Monday, April 6, 2015

"Judge says Brooklyn woman can use Facebook to serve divorce papers"

"In a landmark ruling, Manhattan Supreme Court Justice Matthew Cooper is allowing a nurse named Ellanora Baidoo to serve her elusive husband with divorce papers via a Facebook message."
Baidoo, 26, “is granted permission serve defendant with the divorce summons using a private message through Facebook,”... 

“I think it’s new law, and it’s necessary,” said Baidoo’s lawyer, Andrew Spinnell.

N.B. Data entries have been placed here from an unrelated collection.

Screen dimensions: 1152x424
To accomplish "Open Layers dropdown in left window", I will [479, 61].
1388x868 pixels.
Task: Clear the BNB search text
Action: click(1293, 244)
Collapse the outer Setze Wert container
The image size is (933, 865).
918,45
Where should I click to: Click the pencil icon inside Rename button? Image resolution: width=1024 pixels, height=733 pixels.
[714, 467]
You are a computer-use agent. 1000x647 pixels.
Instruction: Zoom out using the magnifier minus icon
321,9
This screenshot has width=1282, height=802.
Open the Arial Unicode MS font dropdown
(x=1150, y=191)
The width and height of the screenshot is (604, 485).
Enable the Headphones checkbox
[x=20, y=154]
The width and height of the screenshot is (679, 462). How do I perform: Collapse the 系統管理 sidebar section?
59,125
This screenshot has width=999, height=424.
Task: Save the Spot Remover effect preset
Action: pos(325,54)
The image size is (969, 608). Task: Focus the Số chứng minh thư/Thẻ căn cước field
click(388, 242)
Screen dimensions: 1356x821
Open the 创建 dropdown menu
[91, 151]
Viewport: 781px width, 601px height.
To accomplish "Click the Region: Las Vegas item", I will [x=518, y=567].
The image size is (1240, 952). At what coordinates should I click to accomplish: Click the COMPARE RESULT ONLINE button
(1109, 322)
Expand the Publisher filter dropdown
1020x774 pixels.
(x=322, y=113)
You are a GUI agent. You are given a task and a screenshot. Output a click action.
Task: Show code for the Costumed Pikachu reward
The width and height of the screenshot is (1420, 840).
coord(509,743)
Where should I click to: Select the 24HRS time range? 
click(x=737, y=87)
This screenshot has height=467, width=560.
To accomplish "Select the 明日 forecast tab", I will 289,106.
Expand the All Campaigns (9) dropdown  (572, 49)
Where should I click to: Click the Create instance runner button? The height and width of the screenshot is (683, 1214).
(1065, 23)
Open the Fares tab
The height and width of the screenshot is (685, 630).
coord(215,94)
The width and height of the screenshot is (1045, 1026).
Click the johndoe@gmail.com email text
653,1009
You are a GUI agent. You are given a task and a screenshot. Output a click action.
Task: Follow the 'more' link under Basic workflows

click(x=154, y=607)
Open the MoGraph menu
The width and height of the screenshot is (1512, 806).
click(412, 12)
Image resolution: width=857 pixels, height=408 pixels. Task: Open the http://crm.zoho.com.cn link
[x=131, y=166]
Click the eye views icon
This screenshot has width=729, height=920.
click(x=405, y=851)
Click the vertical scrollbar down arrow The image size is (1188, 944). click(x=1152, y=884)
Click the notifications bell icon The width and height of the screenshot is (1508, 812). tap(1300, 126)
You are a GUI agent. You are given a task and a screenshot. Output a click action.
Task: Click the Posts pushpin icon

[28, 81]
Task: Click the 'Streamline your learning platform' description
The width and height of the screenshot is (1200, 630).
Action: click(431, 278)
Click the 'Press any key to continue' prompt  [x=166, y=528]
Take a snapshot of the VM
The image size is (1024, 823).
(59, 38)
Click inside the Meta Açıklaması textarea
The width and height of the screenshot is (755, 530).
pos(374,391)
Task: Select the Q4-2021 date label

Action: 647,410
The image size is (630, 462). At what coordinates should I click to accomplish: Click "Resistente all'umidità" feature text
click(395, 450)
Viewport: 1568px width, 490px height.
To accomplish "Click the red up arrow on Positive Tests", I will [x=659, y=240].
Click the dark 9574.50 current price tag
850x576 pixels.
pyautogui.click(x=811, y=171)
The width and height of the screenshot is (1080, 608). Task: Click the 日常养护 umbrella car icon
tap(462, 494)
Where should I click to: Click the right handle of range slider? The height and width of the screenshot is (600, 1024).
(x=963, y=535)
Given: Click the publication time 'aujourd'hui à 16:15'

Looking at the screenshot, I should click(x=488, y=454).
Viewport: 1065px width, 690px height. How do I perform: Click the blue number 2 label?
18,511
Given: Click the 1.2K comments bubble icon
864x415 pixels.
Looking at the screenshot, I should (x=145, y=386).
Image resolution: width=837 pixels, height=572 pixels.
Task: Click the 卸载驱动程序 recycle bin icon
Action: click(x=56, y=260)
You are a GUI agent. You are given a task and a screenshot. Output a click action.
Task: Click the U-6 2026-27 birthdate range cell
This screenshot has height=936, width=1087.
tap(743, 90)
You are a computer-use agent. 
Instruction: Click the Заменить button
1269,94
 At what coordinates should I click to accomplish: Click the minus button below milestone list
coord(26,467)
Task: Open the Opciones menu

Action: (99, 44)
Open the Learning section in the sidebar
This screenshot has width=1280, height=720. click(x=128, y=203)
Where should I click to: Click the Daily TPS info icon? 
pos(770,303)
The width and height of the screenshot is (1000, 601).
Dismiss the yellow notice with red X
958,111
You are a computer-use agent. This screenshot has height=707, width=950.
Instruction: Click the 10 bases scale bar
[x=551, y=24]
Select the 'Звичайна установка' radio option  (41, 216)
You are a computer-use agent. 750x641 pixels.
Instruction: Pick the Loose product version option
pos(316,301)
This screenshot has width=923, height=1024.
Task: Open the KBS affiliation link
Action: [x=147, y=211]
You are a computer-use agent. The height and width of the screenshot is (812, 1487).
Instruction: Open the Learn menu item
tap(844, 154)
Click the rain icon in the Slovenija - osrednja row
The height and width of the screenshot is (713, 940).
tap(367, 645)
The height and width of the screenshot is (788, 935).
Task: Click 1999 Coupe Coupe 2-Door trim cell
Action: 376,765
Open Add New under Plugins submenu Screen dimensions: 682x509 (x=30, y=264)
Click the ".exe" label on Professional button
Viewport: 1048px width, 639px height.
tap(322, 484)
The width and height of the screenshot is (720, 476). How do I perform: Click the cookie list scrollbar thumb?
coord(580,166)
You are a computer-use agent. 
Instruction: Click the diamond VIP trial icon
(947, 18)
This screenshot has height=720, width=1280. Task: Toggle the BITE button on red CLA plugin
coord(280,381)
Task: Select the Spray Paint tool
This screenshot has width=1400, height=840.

His client and Blood-Dzraku tied the knot back in a civil ceremony back in 2009, but their relationship crumbled when Blood-Dzraku reneged on his promise to have a traditional Ghanaian wedding ceremony as well, Spinnell said. Both are from Ghana.

“She wanted their families there,”

5 comments:

AllenS said...

Blood-Dzraku? What could possibly go wrong?

Eric the Fruit Bat said...

In the movies, the process server springs up by surprise in some public place, throws a messy bunch of paper at the protagonist, and sneers, "You been served!"

Still the best way to do it.

Amartel said...

Insanity. End around some inconvenient and unfortunate facts in this case will lead to abuse of process in thousands of others. The judge is a hack.

Amartel said...

California has service by publication which is a last resort once the court has found that all efforts to serve the person personally or otherwise have failed. The plaintiff posts a notice in a newspaper "of general circulation" for a month and at the conclusion the defendant is "served." Service by Facebook does, by comparison, seem slightly more effective. Nobody actually reads newspapers anymore (not that anyone ever read the notices section before).

Synova said...

Yeah... if she's tried to serve the papers in the usual ways and he's arranging not to get them, the court ought to be able to grant the right to serve them some other way. Like publication.

If it's opening this to everyone as a first option, then, no... shouldn't do that.